I also have a very special place in my heart for “Thirteen Steps”. I love playing with structure and having structure inform an extra layer for the story. And this story is so much about memory and the present and how when you are ruminating you can get caught so far into the past that it effects your present moment and intrudes upon it. Of course, the young fellow in the story was moments away from being executed so his thoughts were of course a melding of the past and present with an active block on the future. For me that story is structured with the movement of the steps that lead to the gallows.
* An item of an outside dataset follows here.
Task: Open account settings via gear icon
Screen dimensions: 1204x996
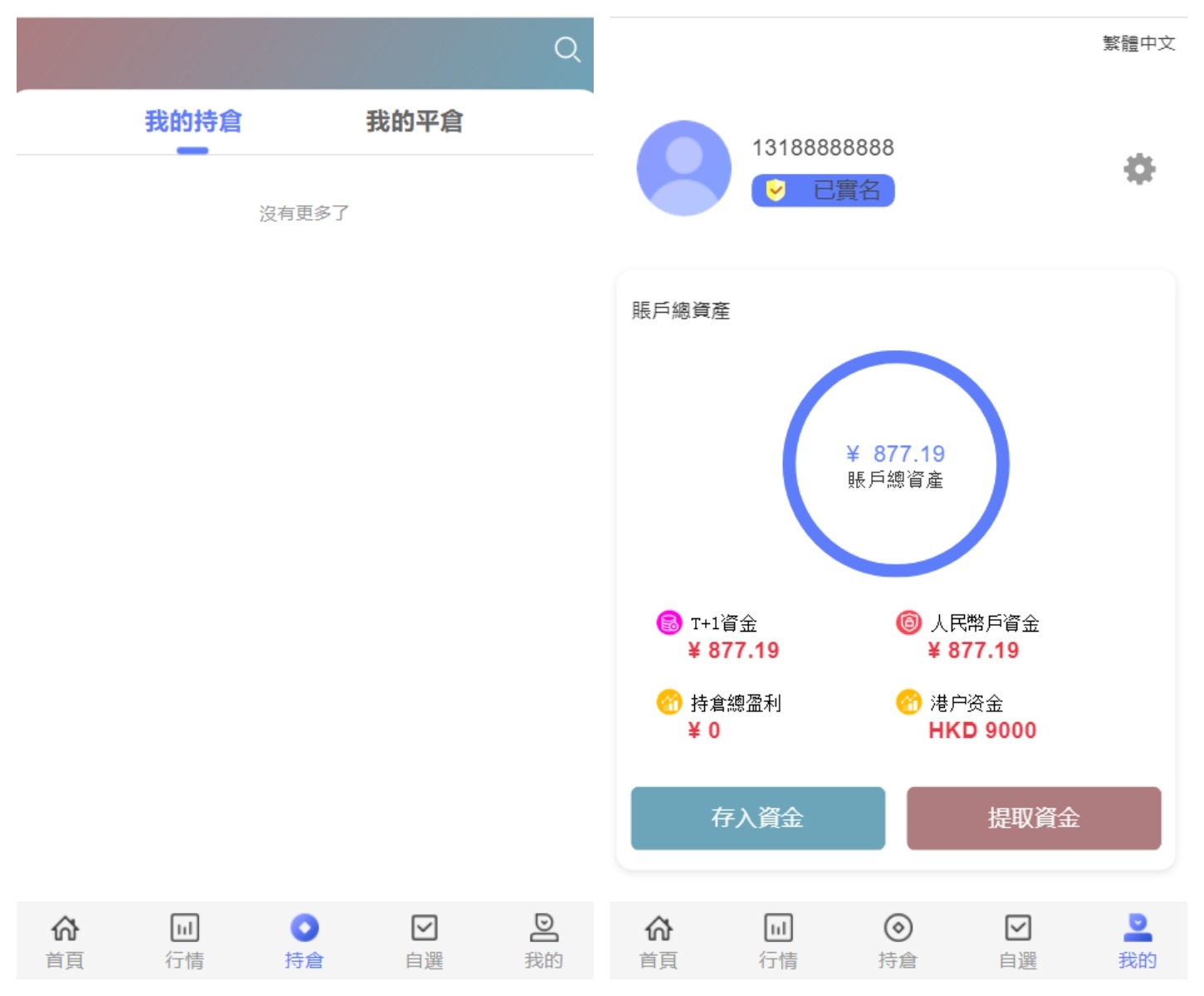Action: pyautogui.click(x=1138, y=169)
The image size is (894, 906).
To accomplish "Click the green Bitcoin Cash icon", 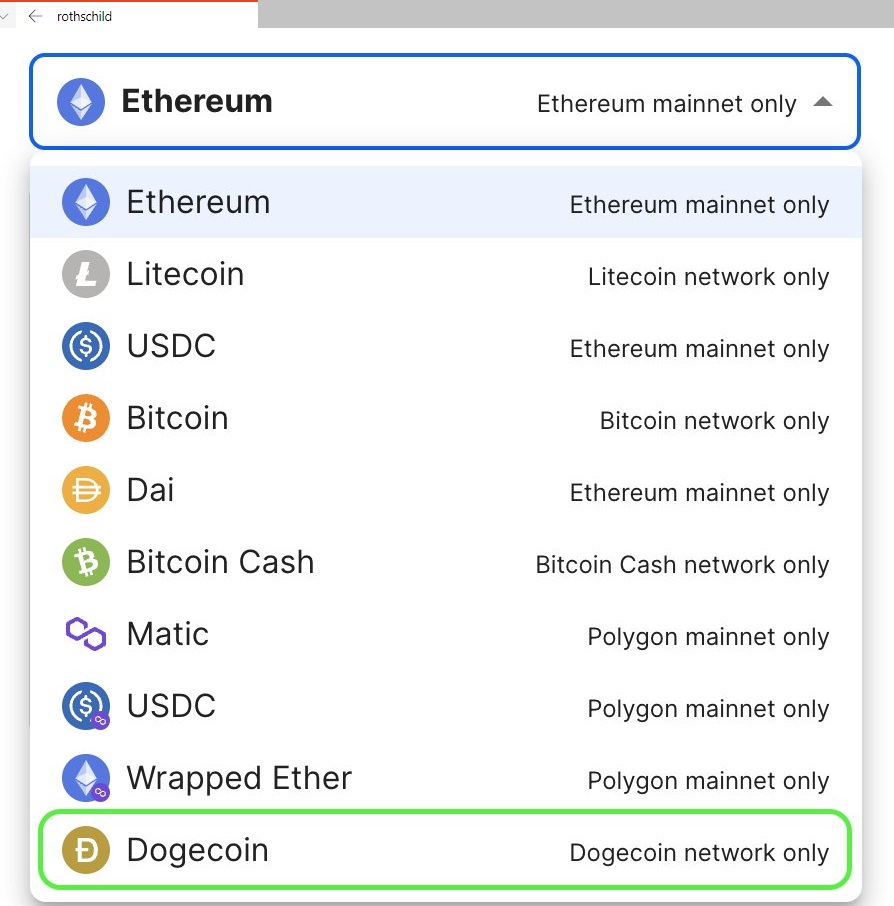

Traditionally there were thirteen steps and then a long drop as they would call it, and this story is told in thirteen mirrored paragraphs to move the character physically up to the top of the gallows before he embraces his long drop. I had fun with that one.
Also, in “Mickey’s Bar”, there were so many unexpected tender moments that even today when I reread them I find tears rolling down my cheeks. Those characters came alive on their own in that one. I loved writing the ending where Doris and Mickey can finally look into another eyes after a life time of loving each other.
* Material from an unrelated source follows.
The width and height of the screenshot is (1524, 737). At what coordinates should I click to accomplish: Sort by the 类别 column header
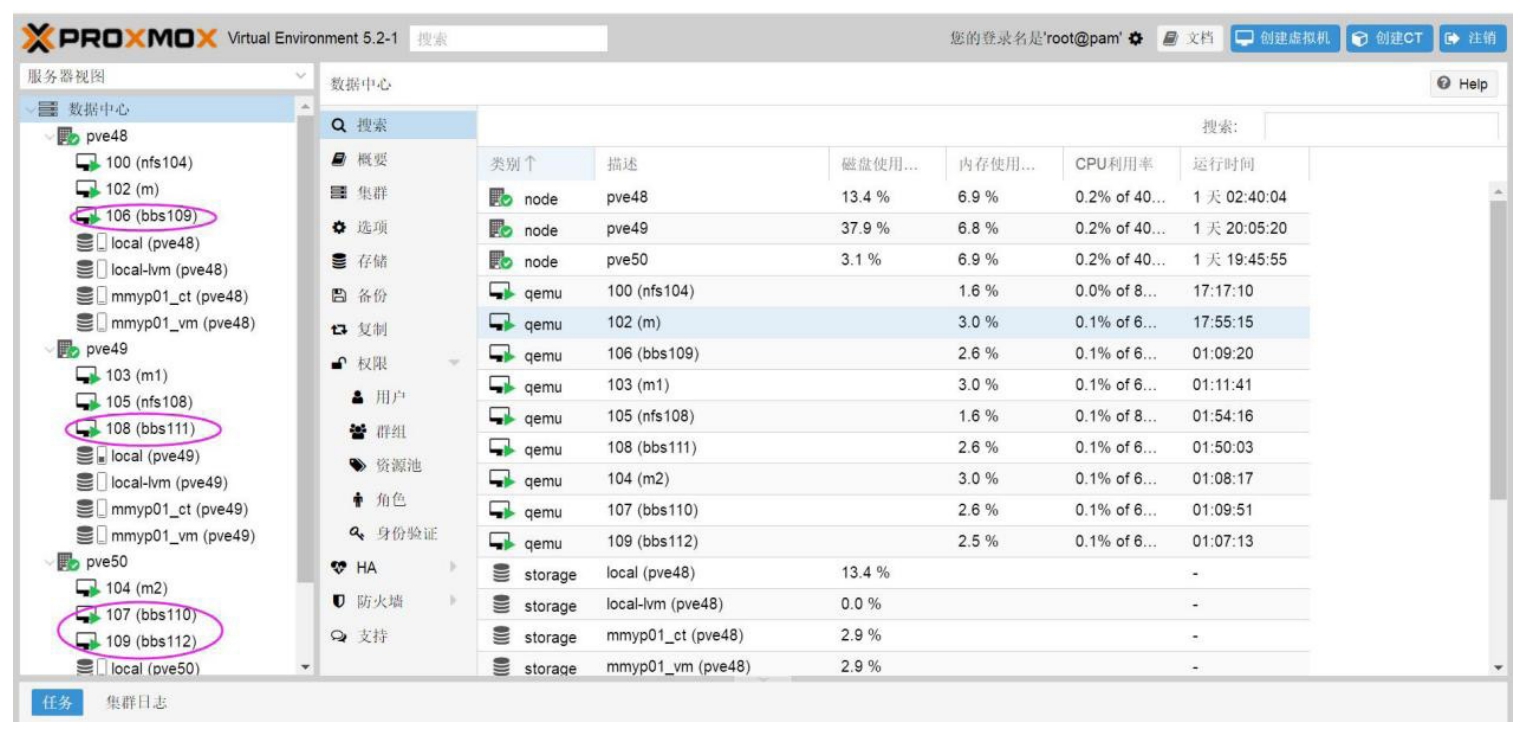pyautogui.click(x=513, y=164)
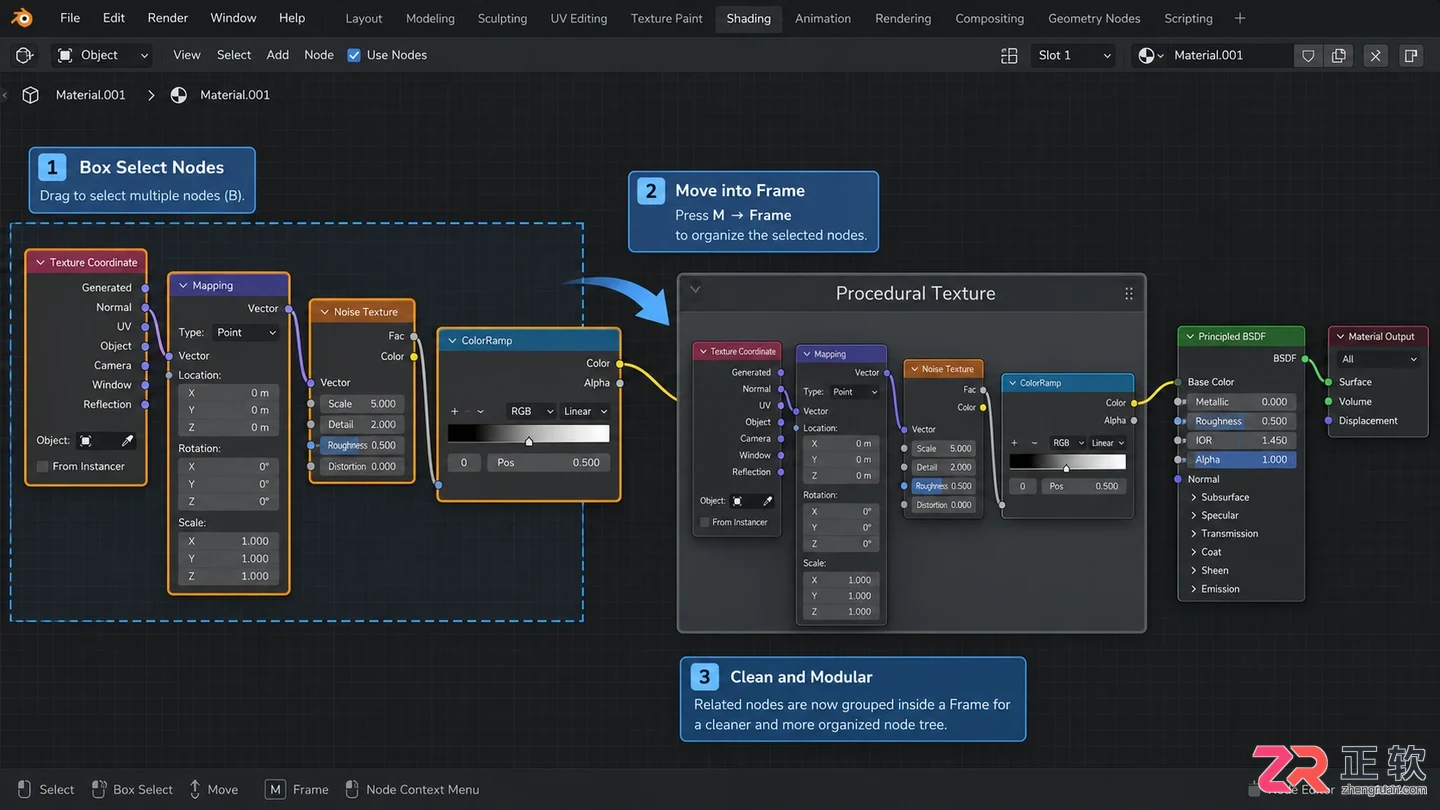Click the Noise Texture Scale field

(x=362, y=404)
IP: As we head into Spooky Season, do you have any beloved rituals (annual traditions or repeat film viewings) that you’re looking forward to?
FC: I think it may be kind of cliché but I love a good re-watch of Hocus Pocus, Practical Magic, and
the Scream franchise around this time of year. Oh, and Casper, the one with young Devon Sawa. I remember being a kid, and when he turns back into a person…let’s just say my Junior High
walls were plastered with pictures of Devon, and I had at least one note book cover with our initials
penned into a heart.
I also really enjoy the fall ritual of going cozy, which for me starts with a good house clean and a good house purge, along with the putting away of summer things and clothes and the bringing out of fall and winter things. I love when you get to transition your wardrobe. And then the food, I can finally use my oven again without getting heatstroke, and I go hard on the baking, the making of casseroles, plenty of soups, and just as much roasting as I can. Dinners get more complex and I get to try all the recipes I’ve been waiting to experiment with.
And of course, building a haunted house in which to scare all the kids. I try to make it actually scary and I’ve had kids who haven’t been brave enough for years to go through but come up to me and proudly announce they’re finally ready to go through. I haven’t been able to do Halloween full out since COVID, but maybe this year I can do a bit more than the last few years.

Even as they flirt with the fantastic, the stories in Francine Cunningham’s debut collection, God Isn’t Here Today, unfold with the innate elegance of a spring fern, reminding us of the inherent dualities in human nature—and that redemption can arise where we least expect it.
Francine Cunningham is an award-winning Indigenous writer, artist and educator. God Isn’t Here Today is her debut collection of short fiction. She is a winner of the Indigenous Voices Award in the 2019 Unpublished Prose Category and of The Hnatyshyn Foundation’s REVEAL Indigenous Art Award. Francine is a graduate of the Creative Writing MFA program at the University of British Columbia, and currently resides in Alberta.